What the task requires >> Among the entries below, take the line with "Crea tus propios" and the line with "Роликопідшипники сферичні (268, 1965)", and output them and every line between them exactly, with nothing else.
[Data provided — start]
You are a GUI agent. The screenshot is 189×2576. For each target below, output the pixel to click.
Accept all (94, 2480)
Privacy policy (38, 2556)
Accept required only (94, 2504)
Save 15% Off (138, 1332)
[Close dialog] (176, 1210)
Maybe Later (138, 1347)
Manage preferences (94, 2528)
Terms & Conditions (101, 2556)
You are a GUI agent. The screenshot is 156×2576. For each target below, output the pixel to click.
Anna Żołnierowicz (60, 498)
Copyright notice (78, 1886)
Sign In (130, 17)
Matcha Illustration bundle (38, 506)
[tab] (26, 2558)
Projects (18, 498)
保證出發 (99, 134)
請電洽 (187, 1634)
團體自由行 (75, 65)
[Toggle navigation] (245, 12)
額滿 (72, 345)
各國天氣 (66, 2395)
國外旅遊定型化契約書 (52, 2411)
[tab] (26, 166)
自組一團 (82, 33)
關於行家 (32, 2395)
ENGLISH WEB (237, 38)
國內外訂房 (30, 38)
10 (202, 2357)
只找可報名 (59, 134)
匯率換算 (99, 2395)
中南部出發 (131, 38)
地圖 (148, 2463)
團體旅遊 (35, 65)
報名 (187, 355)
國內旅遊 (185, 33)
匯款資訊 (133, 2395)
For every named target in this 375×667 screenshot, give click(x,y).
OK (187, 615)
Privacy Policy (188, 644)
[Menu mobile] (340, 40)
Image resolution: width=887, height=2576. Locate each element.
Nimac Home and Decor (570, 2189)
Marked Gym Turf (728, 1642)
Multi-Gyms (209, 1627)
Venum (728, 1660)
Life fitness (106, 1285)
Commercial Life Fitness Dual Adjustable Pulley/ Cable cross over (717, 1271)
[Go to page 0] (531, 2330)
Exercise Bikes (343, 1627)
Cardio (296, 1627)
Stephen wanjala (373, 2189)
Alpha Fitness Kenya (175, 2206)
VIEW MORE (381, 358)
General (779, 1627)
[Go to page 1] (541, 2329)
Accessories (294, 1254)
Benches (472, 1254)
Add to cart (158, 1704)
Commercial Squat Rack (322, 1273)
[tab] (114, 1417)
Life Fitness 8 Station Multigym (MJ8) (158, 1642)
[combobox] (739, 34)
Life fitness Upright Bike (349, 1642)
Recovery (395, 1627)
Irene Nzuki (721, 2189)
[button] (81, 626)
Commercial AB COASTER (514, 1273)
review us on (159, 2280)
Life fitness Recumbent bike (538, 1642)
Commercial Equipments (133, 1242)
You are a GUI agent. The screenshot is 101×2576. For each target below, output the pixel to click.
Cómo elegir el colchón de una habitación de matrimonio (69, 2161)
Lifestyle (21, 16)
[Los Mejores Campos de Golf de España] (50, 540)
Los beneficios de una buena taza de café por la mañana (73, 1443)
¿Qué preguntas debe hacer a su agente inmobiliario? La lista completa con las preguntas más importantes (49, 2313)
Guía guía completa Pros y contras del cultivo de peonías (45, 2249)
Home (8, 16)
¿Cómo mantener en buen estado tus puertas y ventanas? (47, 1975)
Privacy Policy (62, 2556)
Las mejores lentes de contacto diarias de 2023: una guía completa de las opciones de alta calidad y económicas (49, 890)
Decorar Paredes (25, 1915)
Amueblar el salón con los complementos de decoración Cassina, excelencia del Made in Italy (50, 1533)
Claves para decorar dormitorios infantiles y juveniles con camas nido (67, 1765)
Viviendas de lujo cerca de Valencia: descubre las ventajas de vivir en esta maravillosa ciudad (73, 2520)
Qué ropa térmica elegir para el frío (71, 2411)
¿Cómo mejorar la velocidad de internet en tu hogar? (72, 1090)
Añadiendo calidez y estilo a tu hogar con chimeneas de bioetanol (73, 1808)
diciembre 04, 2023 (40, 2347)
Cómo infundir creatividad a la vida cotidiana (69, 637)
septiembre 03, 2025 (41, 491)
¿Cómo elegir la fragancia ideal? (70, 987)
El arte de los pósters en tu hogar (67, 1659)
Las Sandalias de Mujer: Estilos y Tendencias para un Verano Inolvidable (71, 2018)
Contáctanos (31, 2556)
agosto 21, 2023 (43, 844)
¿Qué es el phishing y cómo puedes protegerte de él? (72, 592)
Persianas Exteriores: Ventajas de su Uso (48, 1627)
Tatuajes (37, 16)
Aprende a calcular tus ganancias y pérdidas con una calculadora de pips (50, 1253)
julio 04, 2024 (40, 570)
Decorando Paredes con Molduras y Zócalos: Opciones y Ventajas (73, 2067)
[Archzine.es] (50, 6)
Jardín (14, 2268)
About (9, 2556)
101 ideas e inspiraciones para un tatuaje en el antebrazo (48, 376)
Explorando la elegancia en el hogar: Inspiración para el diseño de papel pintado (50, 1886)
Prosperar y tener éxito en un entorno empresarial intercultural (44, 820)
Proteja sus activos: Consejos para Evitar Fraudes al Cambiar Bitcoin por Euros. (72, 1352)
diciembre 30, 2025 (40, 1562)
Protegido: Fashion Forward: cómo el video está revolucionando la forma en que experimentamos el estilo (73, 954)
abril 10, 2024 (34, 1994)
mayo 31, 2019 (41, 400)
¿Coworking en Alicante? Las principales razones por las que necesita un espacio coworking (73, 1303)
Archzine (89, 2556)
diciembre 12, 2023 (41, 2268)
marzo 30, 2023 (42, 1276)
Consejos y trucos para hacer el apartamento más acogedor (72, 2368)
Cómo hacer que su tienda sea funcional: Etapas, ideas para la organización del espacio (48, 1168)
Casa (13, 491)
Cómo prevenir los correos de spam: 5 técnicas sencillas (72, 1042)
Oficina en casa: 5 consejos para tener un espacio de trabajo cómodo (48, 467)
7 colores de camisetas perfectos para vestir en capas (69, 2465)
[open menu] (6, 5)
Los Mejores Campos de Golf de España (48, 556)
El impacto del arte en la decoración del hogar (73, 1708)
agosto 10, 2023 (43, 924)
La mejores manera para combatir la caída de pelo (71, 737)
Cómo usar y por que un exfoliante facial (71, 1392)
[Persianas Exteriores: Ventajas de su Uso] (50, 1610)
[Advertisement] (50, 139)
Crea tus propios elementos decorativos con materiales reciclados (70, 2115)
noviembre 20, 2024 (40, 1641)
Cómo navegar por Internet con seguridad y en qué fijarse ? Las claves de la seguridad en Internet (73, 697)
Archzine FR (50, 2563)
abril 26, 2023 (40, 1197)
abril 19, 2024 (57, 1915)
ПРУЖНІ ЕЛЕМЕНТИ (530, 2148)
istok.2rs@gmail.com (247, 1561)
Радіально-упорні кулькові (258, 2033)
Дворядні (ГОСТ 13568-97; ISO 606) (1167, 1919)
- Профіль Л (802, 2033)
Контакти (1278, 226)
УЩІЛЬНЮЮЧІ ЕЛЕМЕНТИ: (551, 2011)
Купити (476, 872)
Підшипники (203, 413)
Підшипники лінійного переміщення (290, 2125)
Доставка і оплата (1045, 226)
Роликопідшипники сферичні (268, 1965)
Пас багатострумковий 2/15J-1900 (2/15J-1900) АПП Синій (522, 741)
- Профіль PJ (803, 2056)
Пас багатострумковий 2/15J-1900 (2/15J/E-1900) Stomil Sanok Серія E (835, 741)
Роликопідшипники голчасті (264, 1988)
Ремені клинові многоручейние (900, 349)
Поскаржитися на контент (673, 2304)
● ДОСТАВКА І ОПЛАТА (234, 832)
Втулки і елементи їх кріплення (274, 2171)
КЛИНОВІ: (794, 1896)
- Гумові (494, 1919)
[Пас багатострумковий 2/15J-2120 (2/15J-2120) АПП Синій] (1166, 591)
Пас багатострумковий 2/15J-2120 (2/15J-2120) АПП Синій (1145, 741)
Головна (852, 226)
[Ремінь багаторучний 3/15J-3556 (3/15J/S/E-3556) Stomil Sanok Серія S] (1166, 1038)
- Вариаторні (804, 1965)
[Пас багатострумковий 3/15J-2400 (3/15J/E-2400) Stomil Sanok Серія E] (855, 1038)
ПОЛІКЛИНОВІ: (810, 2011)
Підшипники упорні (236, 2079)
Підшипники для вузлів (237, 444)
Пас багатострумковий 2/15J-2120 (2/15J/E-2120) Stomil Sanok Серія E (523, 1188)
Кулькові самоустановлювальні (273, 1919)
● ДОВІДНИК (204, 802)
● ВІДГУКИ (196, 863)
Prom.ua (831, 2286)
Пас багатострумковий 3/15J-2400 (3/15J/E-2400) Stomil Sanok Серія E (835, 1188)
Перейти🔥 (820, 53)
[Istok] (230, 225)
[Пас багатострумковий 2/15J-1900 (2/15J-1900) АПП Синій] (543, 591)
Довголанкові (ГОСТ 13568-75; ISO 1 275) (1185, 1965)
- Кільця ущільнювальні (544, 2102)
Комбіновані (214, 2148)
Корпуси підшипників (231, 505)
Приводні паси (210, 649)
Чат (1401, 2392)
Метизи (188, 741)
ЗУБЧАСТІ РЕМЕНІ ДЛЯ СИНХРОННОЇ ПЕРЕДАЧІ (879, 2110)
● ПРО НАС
[Data provided — finish]
Output for this exercise >>
Crea tus propios elementos decorativos con materiales reciclados (70, 2115)
noviembre 20, 2024 (40, 1641)
Cómo navegar por Internet con seguridad y en qué fijarse ? Las claves de la seguridad en Internet (73, 697)
Archzine FR (50, 2563)
abril 26, 2023 (40, 1197)
abril 19, 2024 (57, 1915)
ПРУЖНІ ЕЛЕМЕНТИ (530, 2148)
istok.2rs@gmail.com (247, 1561)
Радіально-упорні кулькові (258, 2033)
Дворядні (ГОСТ 13568-97; ISO 606) (1167, 1919)
- Профіль Л (802, 2033)
Контакти (1278, 226)
УЩІЛЬНЮЮЧІ ЕЛЕМЕНТИ: (551, 2011)
Купити (476, 872)
Підшипники (203, 413)
Підшипники лінійного переміщення (290, 2125)
Доставка і оплата (1045, 226)
Роликопідшипники сферичні (268, 1965)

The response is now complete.